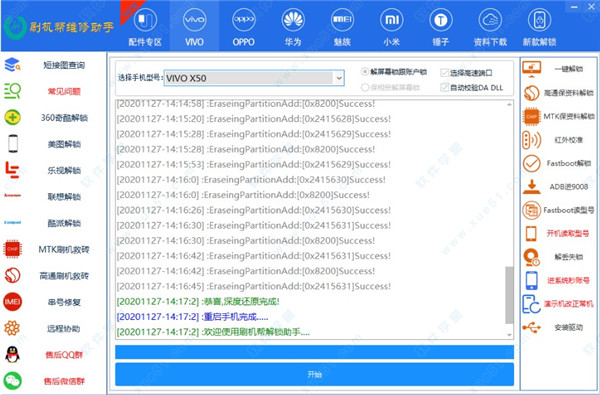
Task: Open the 锤子 Smartisan tab
Action: click(441, 26)
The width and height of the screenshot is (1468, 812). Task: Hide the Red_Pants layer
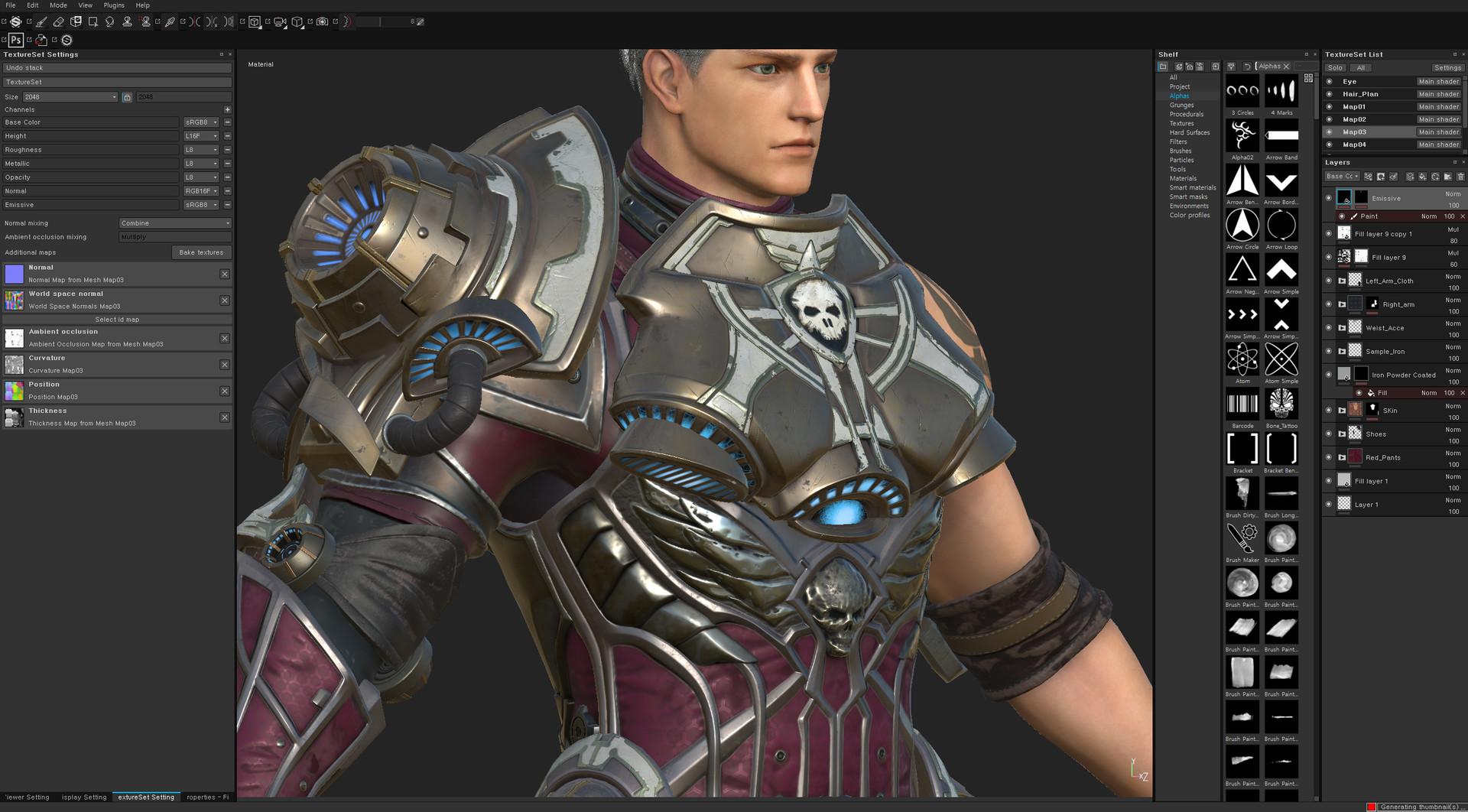click(x=1329, y=457)
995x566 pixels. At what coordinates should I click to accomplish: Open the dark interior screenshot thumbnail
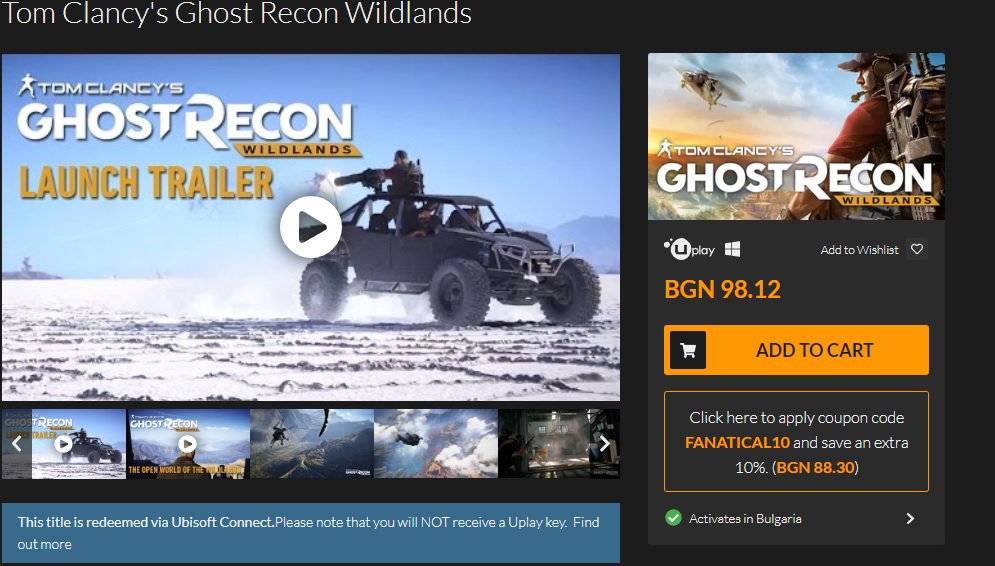(544, 444)
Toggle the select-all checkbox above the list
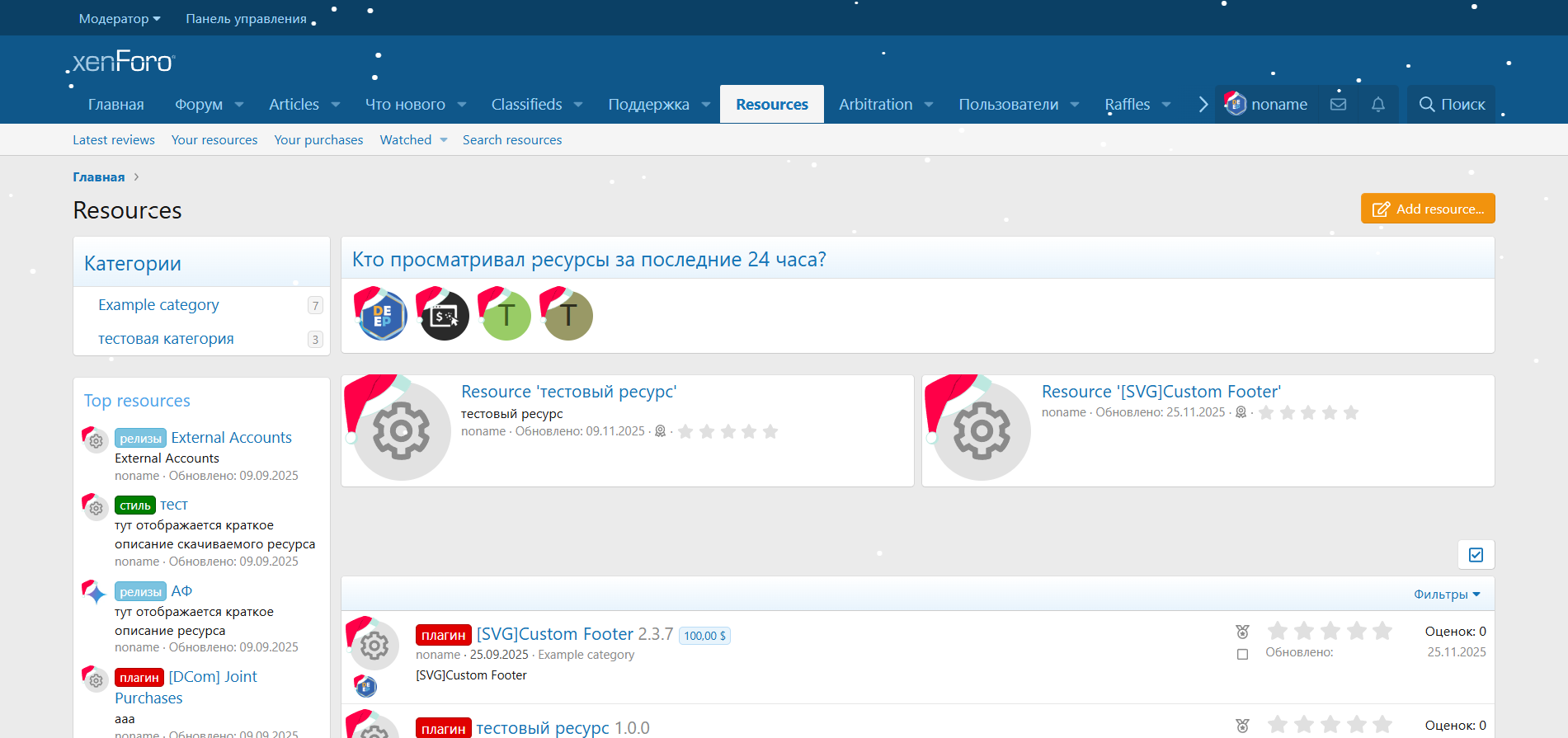This screenshot has width=1568, height=738. point(1476,555)

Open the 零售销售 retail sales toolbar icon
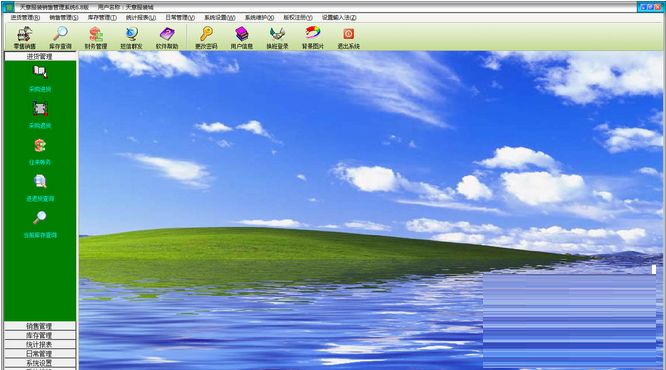tap(25, 34)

• **ACTION ITEM**:
The required output is every line from the one containing "The width and" through the last line of the data above, restated exactly and without pictures.

• **RESPONSE BOX**:
The width and height of the screenshot is (1468, 812). Task: Hide the Red_Pants layer
click(x=1329, y=457)
995x566 pixels. At what coordinates should I click to accomplish: Open the dark interior screenshot thumbnail
(544, 444)
Toggle the select-all checkbox above the list
This screenshot has width=1568, height=738. point(1476,555)

Open the 零售销售 retail sales toolbar icon
tap(25, 34)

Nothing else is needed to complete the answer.